Esteri

Cina: quasi 2 mln di evacuati nello Shanxi per le alluvioni

PECHINO, 11 OTT – Le piogge torrenziali stanno ostacolando i soccorsi nella provincia dello Shanxi, nella Cina settentrionale, dove secondo i media locali si contano oltre 1,76 milioni di persone costrette ad evacuare, mentre decine si miniere di carbone sono state fermate creando nuova pressione sulla crisi energetica che sta colpendo il Paese, con il razionamento dell’elettricità soprattutto nel nordest. Il maltempo ha dalla scorsa settimana causato il crollo di case e provocato frane e alluvioni in più di 70 distretti e città dello Shanxi, replicando gli scenari drammatici di tre mesi fa registrati nella provincia di Henan, costati la vita a oltre 300 persone.

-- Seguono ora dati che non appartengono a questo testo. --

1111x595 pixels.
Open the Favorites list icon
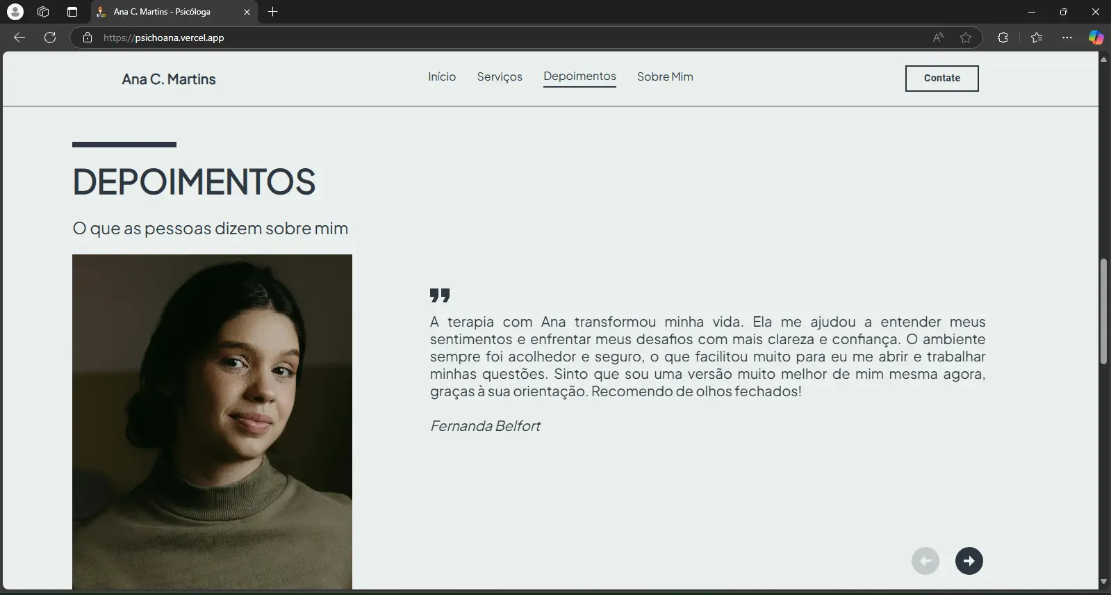click(x=1037, y=38)
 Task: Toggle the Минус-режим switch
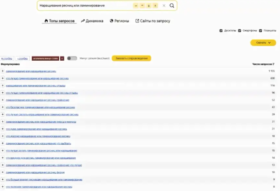(x=72, y=58)
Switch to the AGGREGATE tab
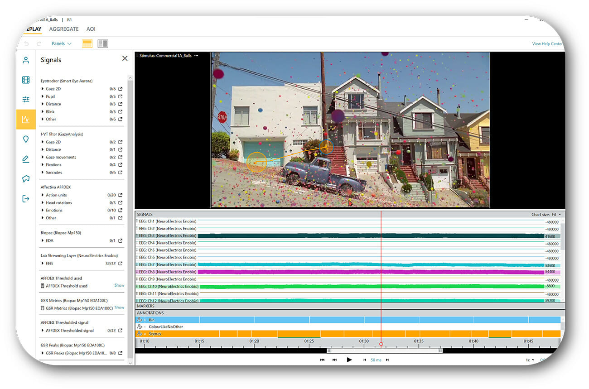Screen dimensions: 589x389 point(64,29)
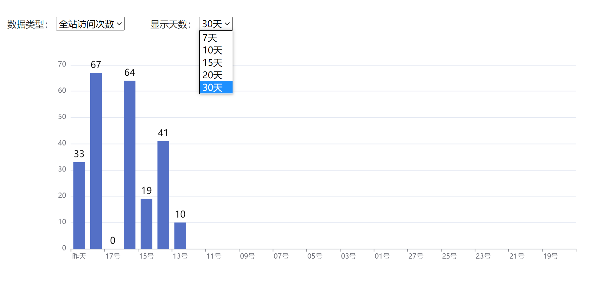Screen dimensions: 596x294
Task: Select 7天 from the days list
Action: tap(216, 38)
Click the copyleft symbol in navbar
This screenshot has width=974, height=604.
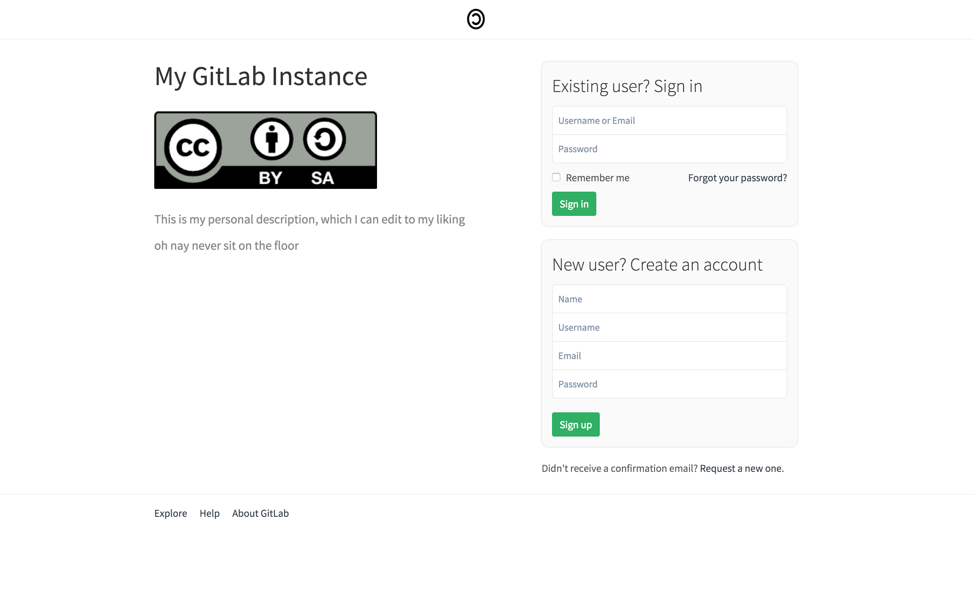pos(476,19)
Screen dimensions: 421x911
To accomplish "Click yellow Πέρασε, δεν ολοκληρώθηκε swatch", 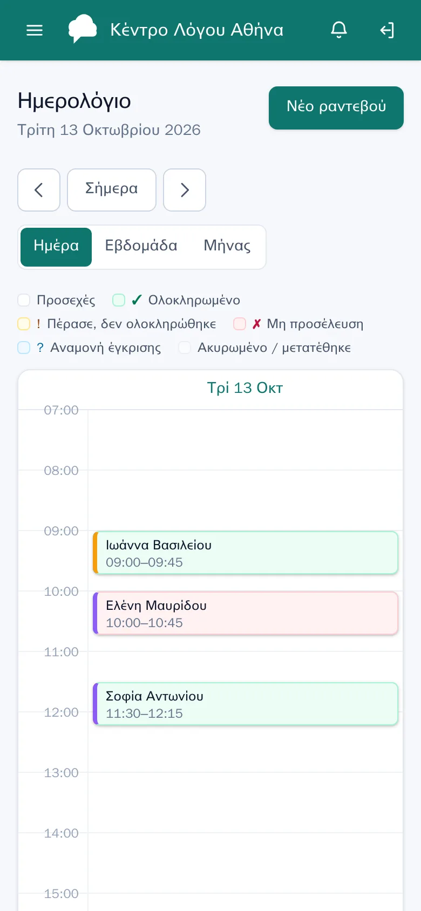I will pos(24,324).

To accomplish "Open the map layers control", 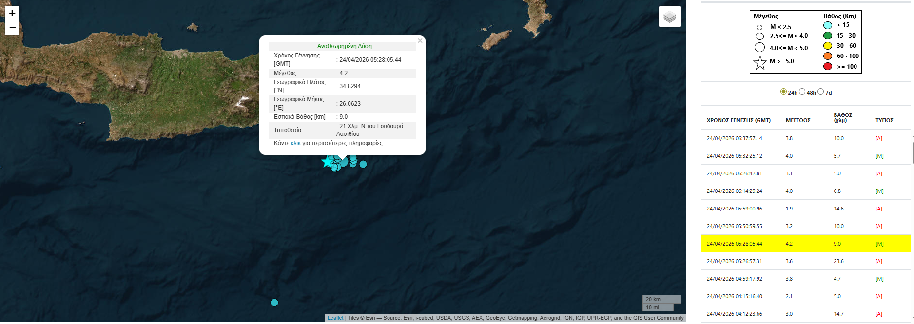I will point(669,17).
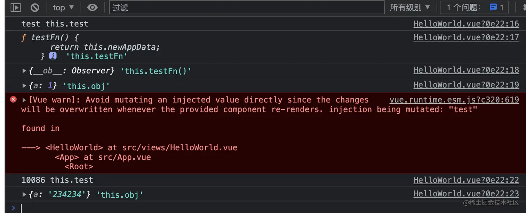Open the HelloWorld.vue?0e22:22 source link
Viewport: 526px width, 213px height.
(x=466, y=180)
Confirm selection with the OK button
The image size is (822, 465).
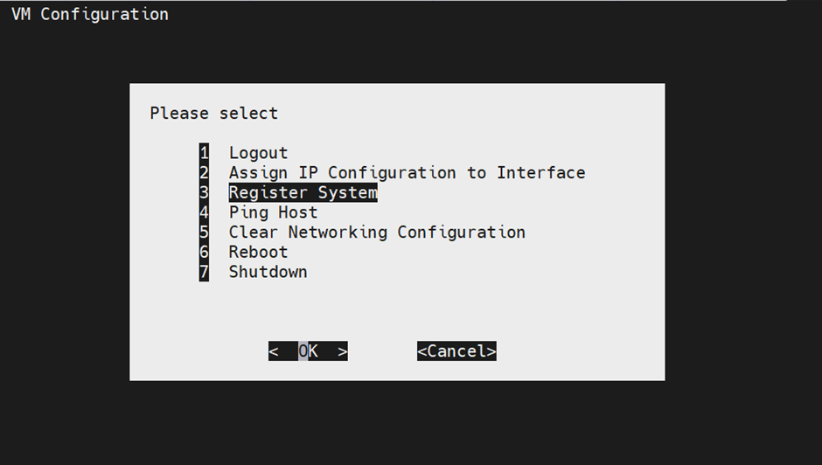pyautogui.click(x=308, y=351)
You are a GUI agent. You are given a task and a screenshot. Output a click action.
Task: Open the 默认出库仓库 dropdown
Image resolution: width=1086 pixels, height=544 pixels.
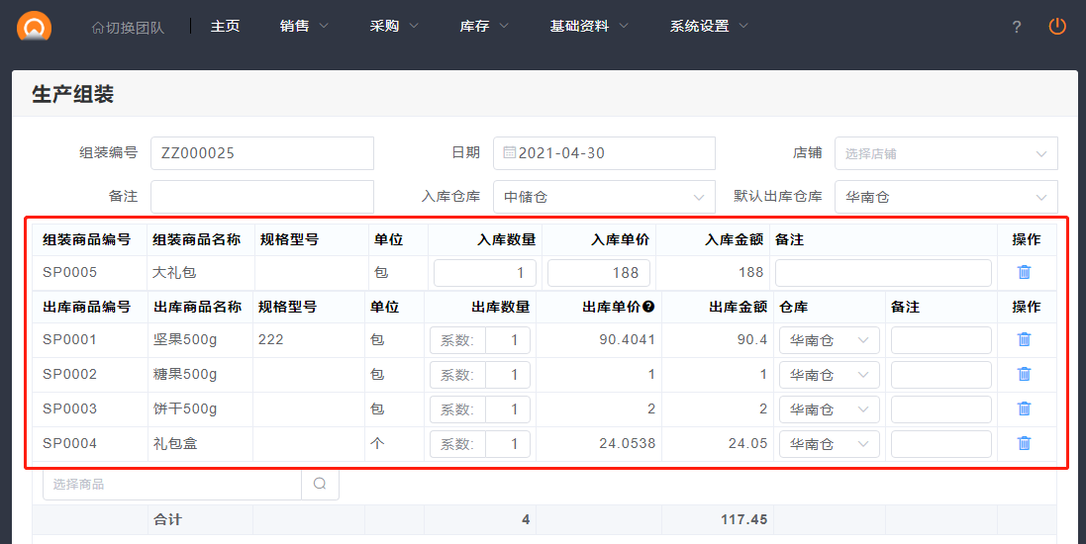click(945, 197)
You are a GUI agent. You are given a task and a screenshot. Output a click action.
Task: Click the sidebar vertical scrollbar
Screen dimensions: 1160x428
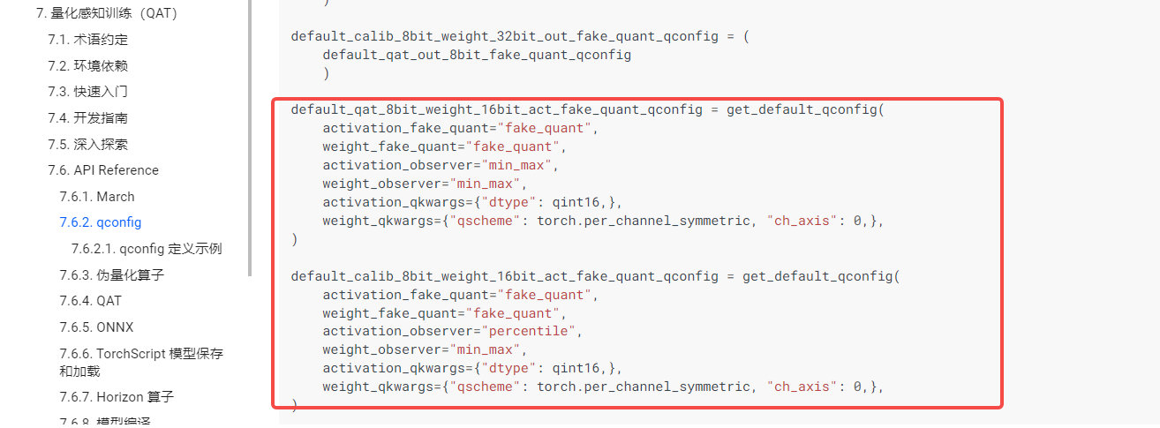coord(250,132)
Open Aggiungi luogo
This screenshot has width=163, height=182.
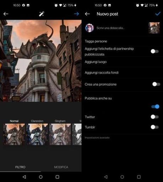(x=96, y=62)
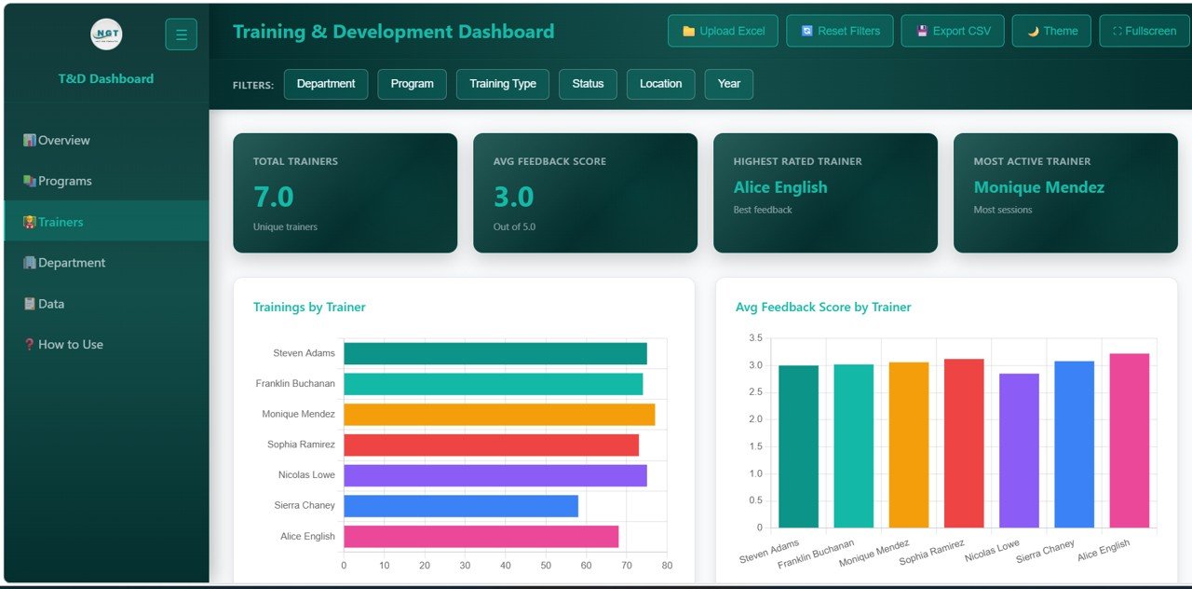Click the Trainers person icon in sidebar

tap(31, 221)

Le autorità dello Shanxi, che è anche sede di numerosi monumenti antichi, sono state costrette a far evacuare d’urgenza più di 120.000 persone, secondo quanto ha riferito l’agenzia di stampa ufficiale Xinhua, mentre sono 17.000 le abitazioni crollate. Quattro agenti di polizia, inoltre, sono morti a causa di una frana, ha riportato il tabloid Global Times. Sul capoluogo Taiyuan si sono riversate precipitazioni medie di circa 185,6 mm la scorsa settimana contro i 25 mm di ottobre relativi tra il 1981 e il 2010. Lo Shanxi è un’importante provincia di estrazione e produzione dei carbone, ma le attività sono state sospese a causa delle piogge in un momento critico. La Cina sta già affrontando una carenza di energia che ha causato il blocco all’erogazione di elettricità nei porti, nelle fabbriche e anche nelle abitazioni. Il governo locale ha dichiarato di aver sospeso la produzione in 60 miniere di carbone (in aggiunta alle 27 fermate il 4 ottobre), 372 miniere non carbonifere e 14 fabbriche chimiche pericolose presenti nella provincia. (ANSA).